How Arsenio Hall Shook Up Late Night


Late night isn’t just a time slot. It’s a concept, a temporal metaphor for what we can get away with under the cloak of night, when the kids are asleep, when we can claim innocence—nothing else was on! Like the “late-night” dissidents of YouTube, Hall rose to popularity by talking up the verboten. In his day, when the term “inner city” circulated as a racist bogeyman, Hall brought the soundscape of “the hood” into people’s living rooms. When promiscuity had been branded a public-health crisis by the religious right, he asked Madonna about the stamina of her boyfriend and “Dick Tracy” co-star, Warren Beatty. “Joan Collins once called him sexually insatiable,” Hall offered. Madonna begged to differ: “I would say that he’s satiable.”

In 1988, the year before his show premièred, Hall starred in “Coming to America,” a romantic comedy about an African prince (Eddie Murphy) who travels to Queens, New York, along with his aide (Hall), to find a bride. They make a stop at the Jackson Heights Y.M.C.A., where a Miss Black Awareness pageant is taking place. A reverend, also played by Hall, launches into a spirited sermon about the bikini-clad contestants: “Man cannot make it like this! Larry Flynt! Hugh Hefner! They can take the picture, but you can’t make it! Only God above, the Hugh Hefner on high, can make it for ya!”

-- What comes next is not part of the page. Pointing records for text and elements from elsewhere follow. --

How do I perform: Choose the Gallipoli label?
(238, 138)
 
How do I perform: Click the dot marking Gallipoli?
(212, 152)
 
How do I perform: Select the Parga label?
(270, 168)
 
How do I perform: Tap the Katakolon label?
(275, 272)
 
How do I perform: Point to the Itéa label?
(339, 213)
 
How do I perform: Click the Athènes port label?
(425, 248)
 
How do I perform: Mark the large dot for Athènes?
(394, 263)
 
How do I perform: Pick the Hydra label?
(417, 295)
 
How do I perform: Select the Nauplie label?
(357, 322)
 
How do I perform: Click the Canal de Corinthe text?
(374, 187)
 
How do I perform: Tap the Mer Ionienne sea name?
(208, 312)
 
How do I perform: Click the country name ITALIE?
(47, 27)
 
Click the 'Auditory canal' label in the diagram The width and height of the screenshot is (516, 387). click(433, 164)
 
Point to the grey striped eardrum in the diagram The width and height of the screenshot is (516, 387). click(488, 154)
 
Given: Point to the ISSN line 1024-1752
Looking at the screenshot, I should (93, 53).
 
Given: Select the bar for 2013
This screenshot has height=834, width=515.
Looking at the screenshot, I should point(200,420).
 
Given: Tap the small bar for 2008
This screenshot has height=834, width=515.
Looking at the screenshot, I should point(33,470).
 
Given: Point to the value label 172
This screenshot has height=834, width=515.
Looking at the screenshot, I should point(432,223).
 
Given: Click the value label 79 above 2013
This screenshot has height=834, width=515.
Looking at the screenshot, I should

Hall later told Howard Stern that he’d based the character, in part, on his father, Fred Hall, whom he calls, in his memoir, a “strict, conservative Baptist preacher.” Not so conservative—at sixty-five, he married Annie Martin, the twenty-one-year-old daughter of a church deacon. Hall was born to the odd couple in 1956 in Cleveland. (The “dog pound” is a reference to a raucous fan section in the city’s football stadium.) In his book, Hall describes their union as an opposites-attract situation. Fred listened to Mahalia Jackson spirituals, while Annie preferred Elvis and Ray Charles—what Fred called “hip-slapping music.” Nonetheless, Hall identifies a sensuality in his father’s sermonizing which would inspire his own late-night persona. “He doesn’t just preach,” Hall writes. “He puts on a show. With handkerchief in hand, he prowls the pulpit, he gesticulates, he growls, he shouts, he whispers.”

When Hall was five, his mother moved out, taking him with her. She worked long hours and got him a babysitter—an Emerson TV set, on which he would watch Carson, Merv Griffin, and Dinah Shore. “I get hooked on Dinah!, not what you would expect from a Black kid living in the ghetto,” he observes. Then again, representation was scarce—Jet magazine ran a column called “Television” that listed every Black person who was going to appear that week. But to the young Hall the color line wasn’t the biggest hurdle—bedtime was. He was in grade school, and Carson came on at 11:30 P.M. He writes, “I turn the sound way down, then crawl so close to the TV screen that I feel as if I’m practically inside The Tonight Show set, sitting next to Johnny.” He hosted the first “Arsenio Hall Show” in his basement. His musical guest, “Junior Brown from down the street,” sang the Temptations’ “Get Ready” on a Mattel Show’N Tell.

Fred Hall had hoped that his son would join the clergy, but Hall dreamed of becoming a magician, just like his idol, Johnny Carson. Hall’s book is in some ways a magician’s memoir of making it, capturing a working-class kid who pulls opportunities out of a hat. A teen-age cousin of Hall’s, who came to live with him and his mother after becoming pregnant, brought a book called “Magic for Beginners” home from the library. Hall taught himself tricks, sprinkling jokes into his performance: “I know all the white magicians say abracadabra. I say collard greens.”